Eugenides weaves together a kaleidoscopic narrative spanning 80 years of a stained family history, from a fateful incestuous union in a small town in early 1920s Asia Minor to Prohibition-era Detroit; from the early days of Ford Motors to the heated 1967 race riots; from the tony suburbs of Grosse Pointe and a confusing, aching adolescent love story to modern-day Berlin. Eugenides's command of the narrative is astonishing. He balances Cal/Callie's shifting voices convincingly, spinning this strange and often unsettling story with intelligence, insight, and generous amounts of humor:

Emotions, in my experience aren't covered by single words. I don't believe in "sadness," "joy," or "regret." … I'd like to have at my disposal complicated hybrid emotions, Germanic traincar constructions like, say, "the happiness that attends disaster." Or: "the disappointment of sleeping with one's fantasy." ... I'd like to have a word for "the sadness inspired by failing restaurants" as well as for "the excitement of getting a room with a minibar." I've never had the right words to describe my life, and now that I've entered my story, I need them more than ever.

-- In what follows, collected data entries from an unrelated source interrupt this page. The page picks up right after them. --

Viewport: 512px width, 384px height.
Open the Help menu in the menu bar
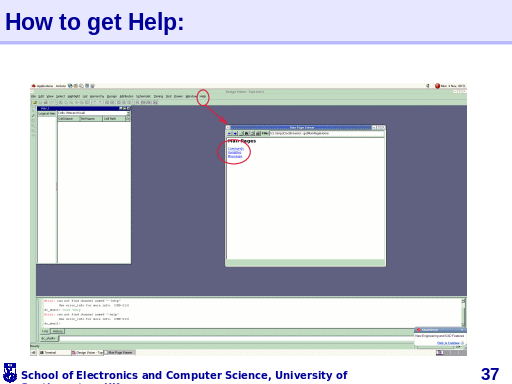203,97
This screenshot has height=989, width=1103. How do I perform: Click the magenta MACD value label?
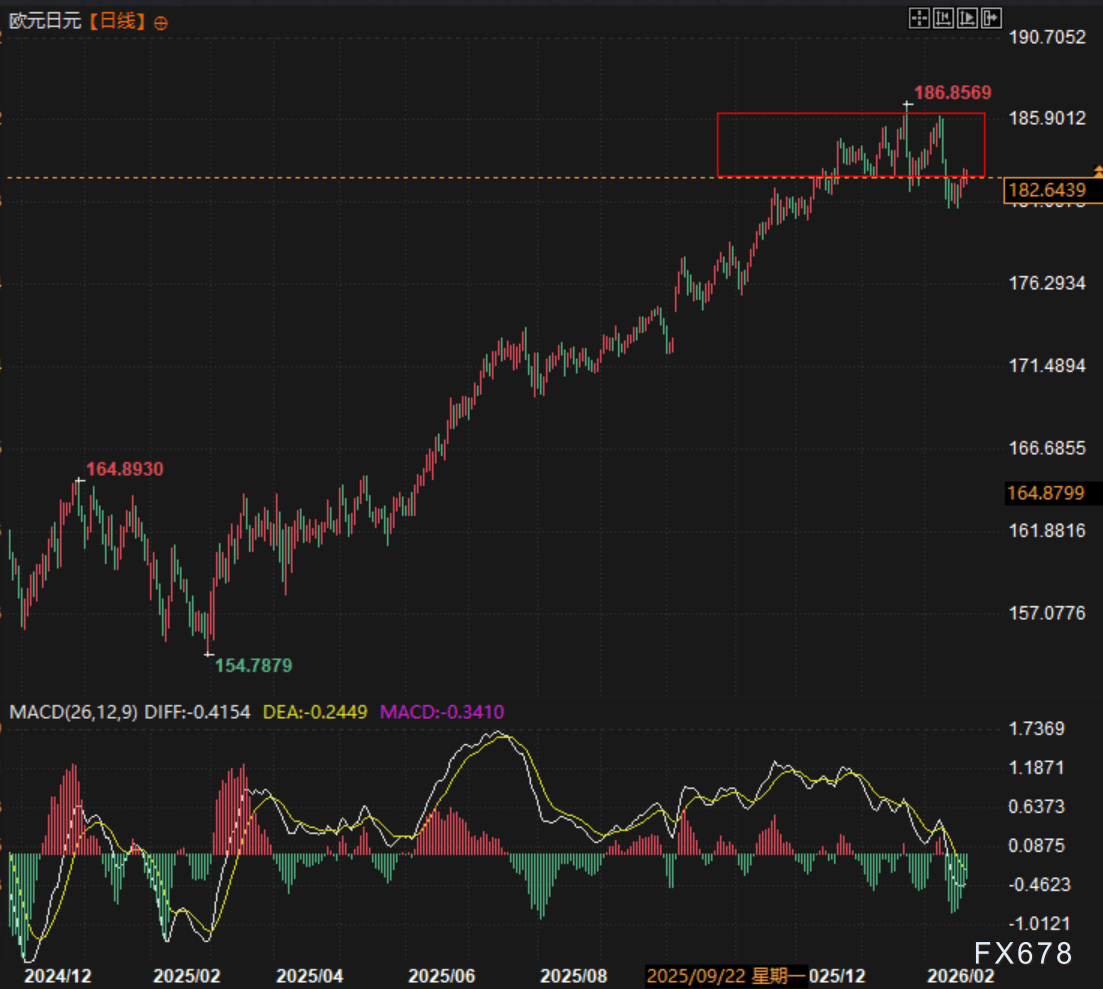[x=440, y=712]
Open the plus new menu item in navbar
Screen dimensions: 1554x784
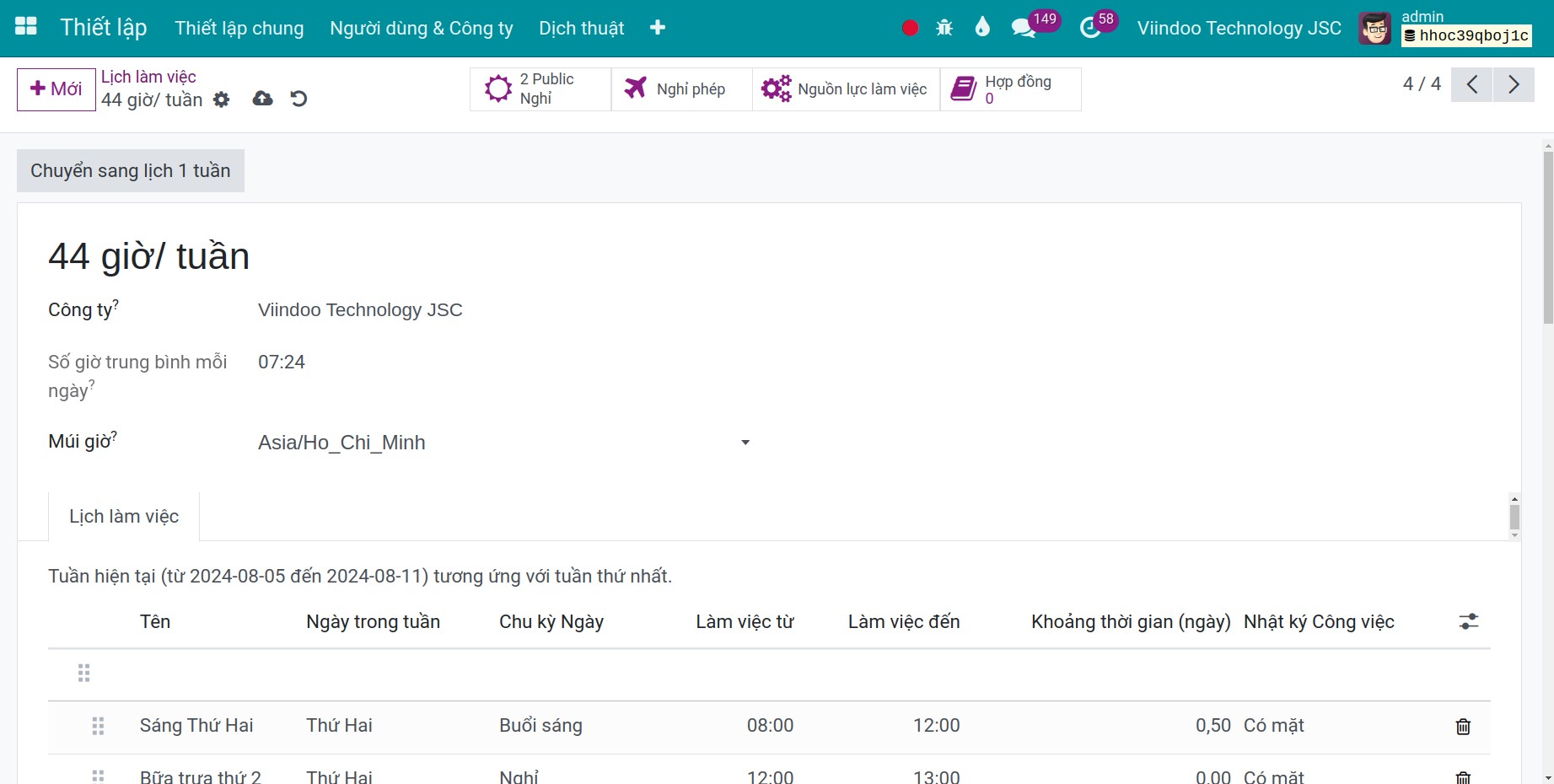[658, 28]
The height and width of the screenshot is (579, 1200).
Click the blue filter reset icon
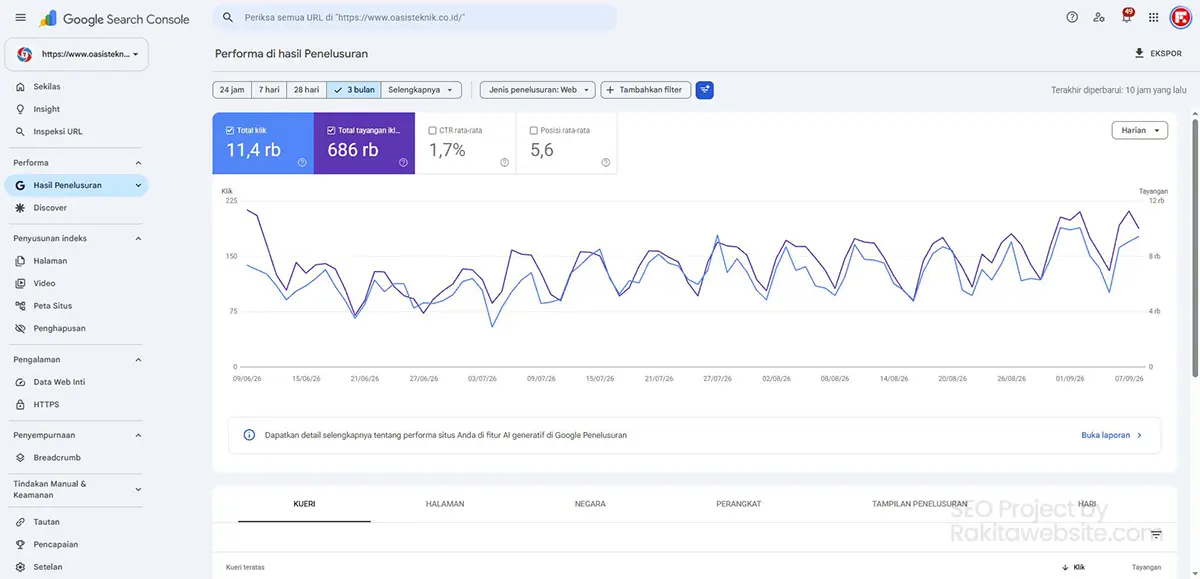(x=705, y=90)
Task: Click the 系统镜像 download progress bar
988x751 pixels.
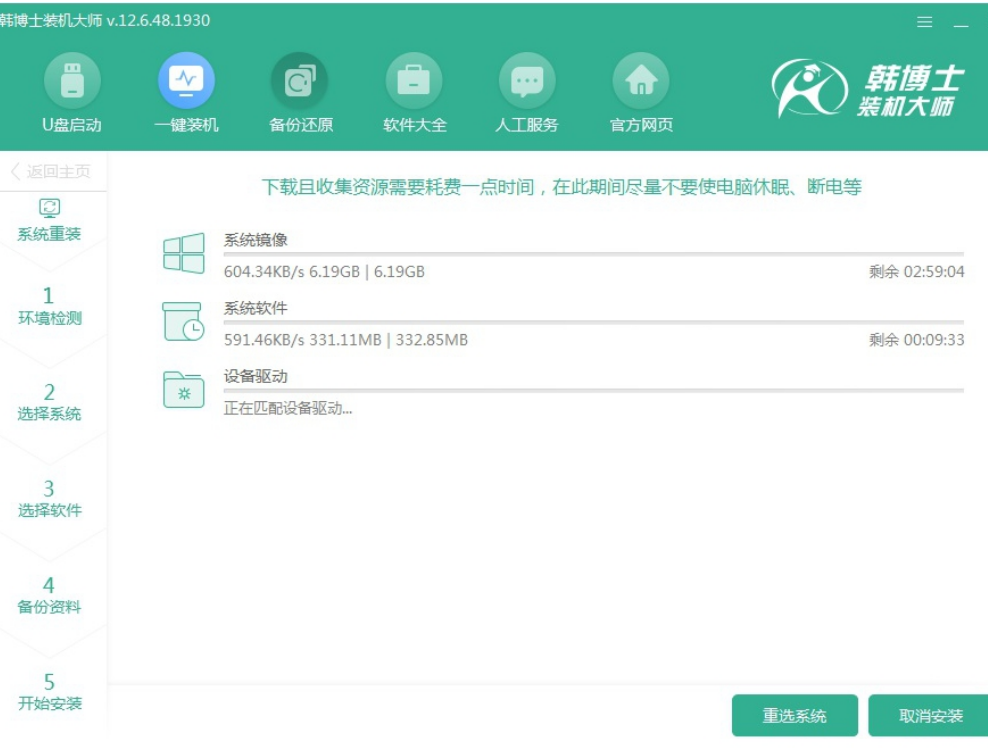Action: (x=593, y=255)
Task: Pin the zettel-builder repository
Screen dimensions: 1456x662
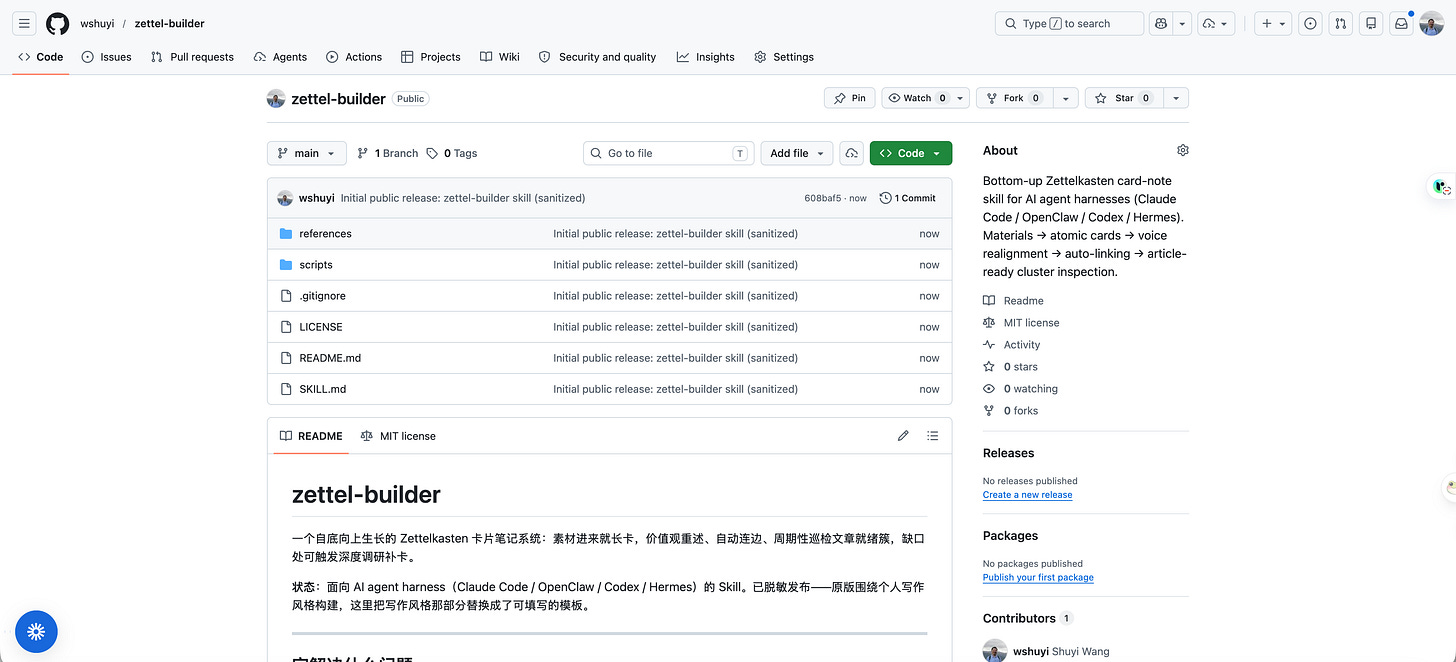Action: (x=850, y=98)
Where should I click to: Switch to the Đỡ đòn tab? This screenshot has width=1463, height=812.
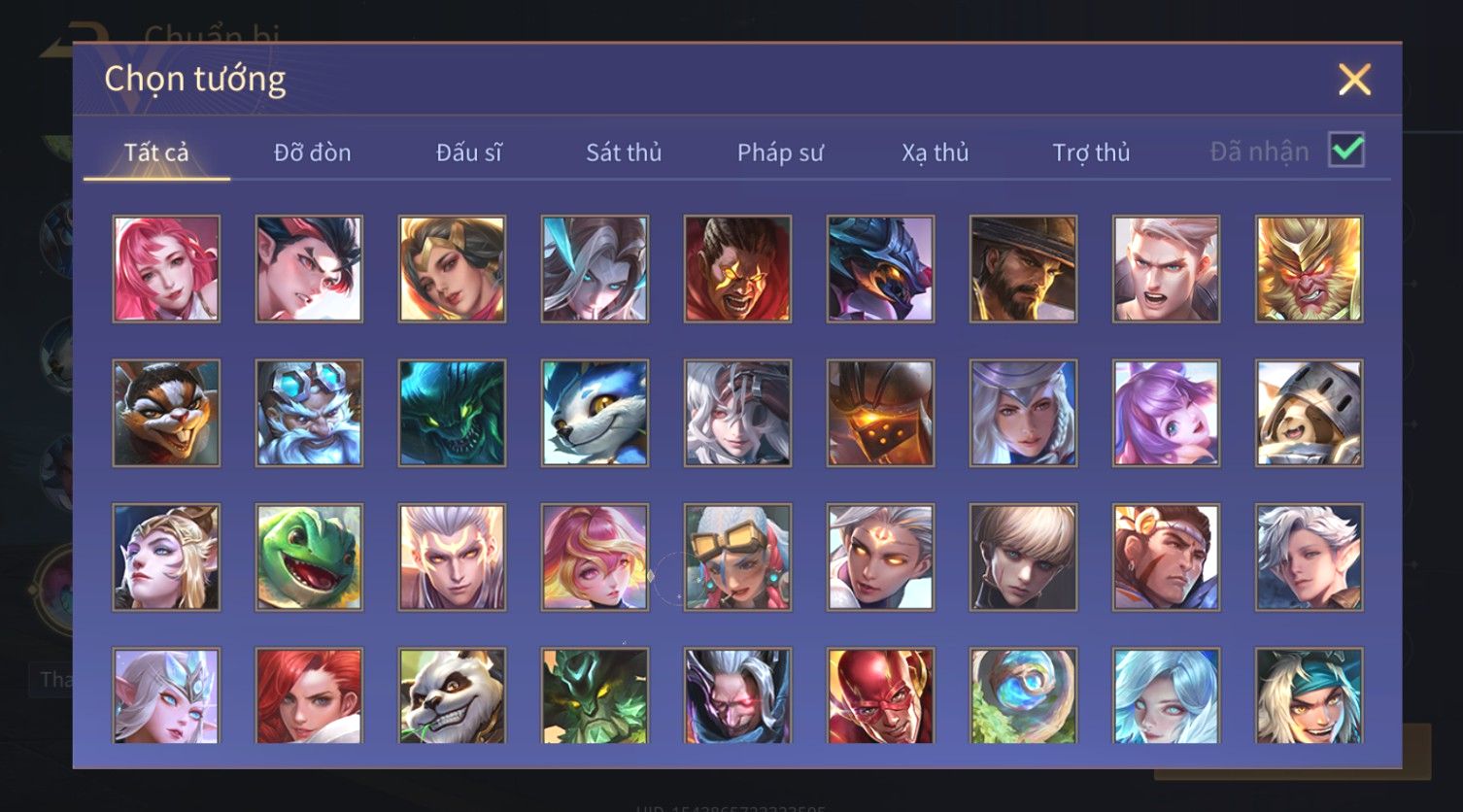point(312,152)
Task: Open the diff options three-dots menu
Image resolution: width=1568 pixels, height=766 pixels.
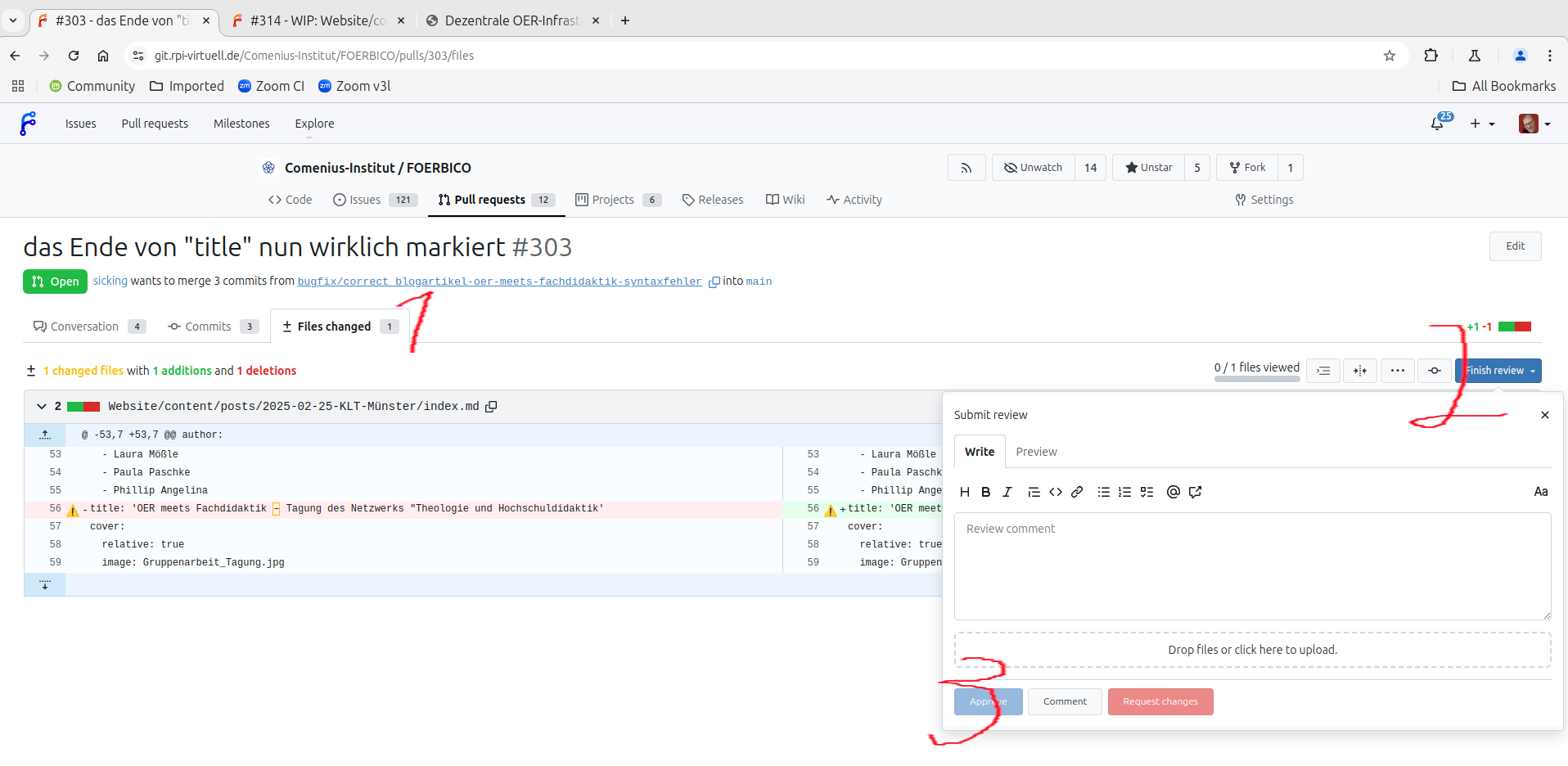Action: [x=1397, y=371]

When you get to the end of this splendorous book, when you suddenly realize that after hundreds of pages you have only a few more left to turn over, you'll experience a quick pang of regret knowing that your time with Cal is coming to a close, and you may even resist finishing it--putting it aside for an hour or two, or maybe overnight--just so that this wondrous, magical novel might never end. --Brad Thomas Parsons"I was born twice: first, as a baby girl, on a remarkably smogless Detroit day of January 1960; and then again, as a teenage boy, in an emergency room near Petoskey, Michigan, in August of l974. . . My birth certificate lists my name as Calliope Helen Stephanides. My most recent driver’s license...records my first name simply as Cal."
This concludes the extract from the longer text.